なぜPCBは反るのか?材料・銅箔・積層が関係する理由
― 「分からない言葉」を一つずつほどくと、材料のつながりが見えてくる ―
PCBの「反り・ねじれ」がなぜ起こるのかを、樹脂の硬化、ガラスクロス、銅の分布、CTE、積層条件から分かりやすく解説します。
1.PCBはなぜ平らである必要があるのか?
PCBは部品実装やコネクタ接続、筐体への組み込みなどで寸法精度が求められます。そのため、基板が大きく反ったりねじれたりすると、実装や信頼性の問題につながります。
2.反りは「一つの材料」が原因ではない
PCBの反りは、樹脂の硬化収縮、ガラスクロスによる補強、銅の熱膨張、材料同士のCTE差、積層条件などが組み合わさって発生します。
樹脂+ガラスクロス+銅箔+熱履歴→反り・寸法変化
3.なぜ銅の量や配置まで関係するのか?
基板の片側だけに銅が多い場合、加熱・冷却時の変形挙動が表裏で異なることがあります。そこで多層基板では、銅の分布や層構成も含めてバランスを見る必要があります。
4.ガラスクロスは強度だけの材料ではない
ガラスクロスは樹脂を補強し、寸法安定性に寄与します。一方で、織り構造や方向性もあるため、単純に「ガラスが多ければ反らない」とは言い切れません。
5.高性能材料でも反ることはある
低CTEや高Tgなどの高性能材料を使えば、あらゆる反りが消えるわけではありません。材料特性、銅分布、積層構成、加工条件をセットで見る必要があります。

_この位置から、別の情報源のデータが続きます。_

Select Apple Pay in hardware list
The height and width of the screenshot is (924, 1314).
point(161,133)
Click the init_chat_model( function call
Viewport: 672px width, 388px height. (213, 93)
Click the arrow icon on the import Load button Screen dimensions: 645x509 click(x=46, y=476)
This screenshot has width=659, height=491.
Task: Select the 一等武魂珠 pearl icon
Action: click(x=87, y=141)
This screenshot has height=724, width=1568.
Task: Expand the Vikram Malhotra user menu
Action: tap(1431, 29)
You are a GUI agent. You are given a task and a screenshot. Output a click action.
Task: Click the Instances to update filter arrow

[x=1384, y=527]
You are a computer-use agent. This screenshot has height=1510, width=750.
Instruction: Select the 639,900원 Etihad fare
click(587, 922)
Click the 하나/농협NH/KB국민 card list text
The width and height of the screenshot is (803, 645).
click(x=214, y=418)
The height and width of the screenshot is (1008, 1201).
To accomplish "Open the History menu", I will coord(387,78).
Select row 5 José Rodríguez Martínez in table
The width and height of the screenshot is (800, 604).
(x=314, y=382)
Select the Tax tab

PCBの反りは「材料の良し悪し」だけではなく、異なる材料を一枚の基板としてどう組み合わせたかの結果です。
まとめ
- PCBの反りは樹脂・ガラスクロス・銅・熱履歴などの複合結果。
- 銅の量や配置、材料のCTE差、積層条件まで含めて考える必要がある。
- 高性能材料を使うだけではなく、材料同士のバランスが重要。
平賀兼好の徒然メモ
検索で一つの言葉を調べたら、そこで終わらず「なぜそれが必要なのか?」まで一歩だけ掘ってみる。電子材料は、その一歩で別の用語とつながり始めます。